→ EXERCISE: Please transcribe every record below exactly, leaving out the pictures.

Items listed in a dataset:
· · · ·
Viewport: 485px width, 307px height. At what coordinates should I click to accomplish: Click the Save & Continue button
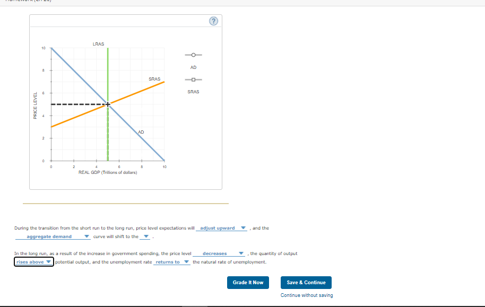point(306,283)
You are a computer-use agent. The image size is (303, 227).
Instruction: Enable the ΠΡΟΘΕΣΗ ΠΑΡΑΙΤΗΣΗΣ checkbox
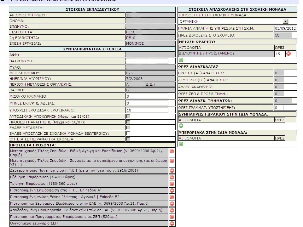pos(128,122)
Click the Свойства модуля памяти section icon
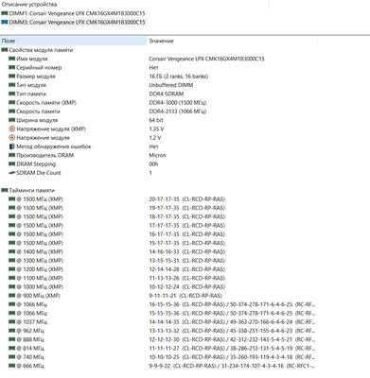 pyautogui.click(x=5, y=50)

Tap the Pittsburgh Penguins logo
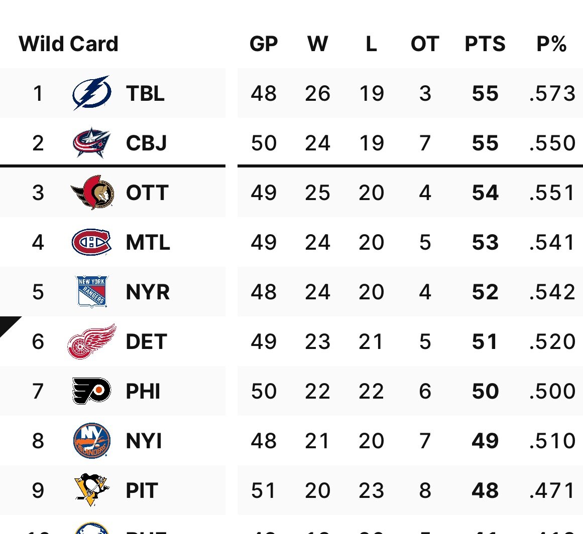[91, 490]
· · · ·
→ FINISHED EXERCISE:
Viewport: 485px width, 307px height. At what coordinates should I click to accomplish: Click the Save & Continue button
point(306,283)
You are a computer-use agent. The image size is (303, 227).
Instruction: Enable the ΠΡΟΘΕΣΗ ΠΑΡΑΙΤΗΣΗΣ checkbox
pos(128,122)
Click the Свойства модуля памяти section icon
 pyautogui.click(x=5, y=50)

Tap the Pittsburgh Penguins logo
[91, 490]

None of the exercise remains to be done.